How the carrot and the stick work
Start with the stick. Bar a participating college from admitting anyone below a score floor and, on impact, the effect looks unambiguously good: the weakest applicants can no longer enter, so the average score of new teachers rises and standards climb — at the cost of fewer entrants overall. But the floor binds only where a college has chosen to participate, and raising it makes participation less attractive to precisely the colleges whose students cluster near or below the cutoff. Some of them respond by leaving the program altogether — and, no longer bound by the floor, go on to admit students scoring well below the level they would have accepted inside it. The net effect on the quality of the teaching workforce is therefore ambiguous: a higher floor lifts quality inside the program while pushing students, and whole colleges, into a less selective sector outside it.
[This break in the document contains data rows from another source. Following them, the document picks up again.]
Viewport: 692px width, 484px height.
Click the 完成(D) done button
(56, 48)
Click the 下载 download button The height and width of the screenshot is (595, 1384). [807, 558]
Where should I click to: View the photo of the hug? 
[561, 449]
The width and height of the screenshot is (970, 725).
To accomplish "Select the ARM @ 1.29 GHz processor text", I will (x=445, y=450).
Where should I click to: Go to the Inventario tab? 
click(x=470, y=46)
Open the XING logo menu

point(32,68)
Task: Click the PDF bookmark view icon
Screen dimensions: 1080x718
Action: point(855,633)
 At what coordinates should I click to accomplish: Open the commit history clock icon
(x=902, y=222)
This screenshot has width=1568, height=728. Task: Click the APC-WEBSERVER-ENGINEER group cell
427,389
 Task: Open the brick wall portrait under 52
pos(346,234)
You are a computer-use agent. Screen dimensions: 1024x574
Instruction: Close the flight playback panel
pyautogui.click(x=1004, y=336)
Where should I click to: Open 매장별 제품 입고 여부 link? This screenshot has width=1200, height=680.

The carrot works through desirability. A tuition scholarship makes teaching more financially attractive and draws students in — but its pull fades as scores rise, because the strongest students already have ever-better alternatives, in fields like engineering, medicine, and law, that a subsidy does little to offset. Raising the scholarship cutoff — making the carrot stingier — does three things at once: it lowers the program’s fiscal cost, it reaches fewer students, and, importantly, it makes the carrot nearly irrelevant to colleges that would not attract high-scoring students even with free tuition on the table. How much a college values the carrot thus depends on whether its applicants are the kind the carrot can actually move.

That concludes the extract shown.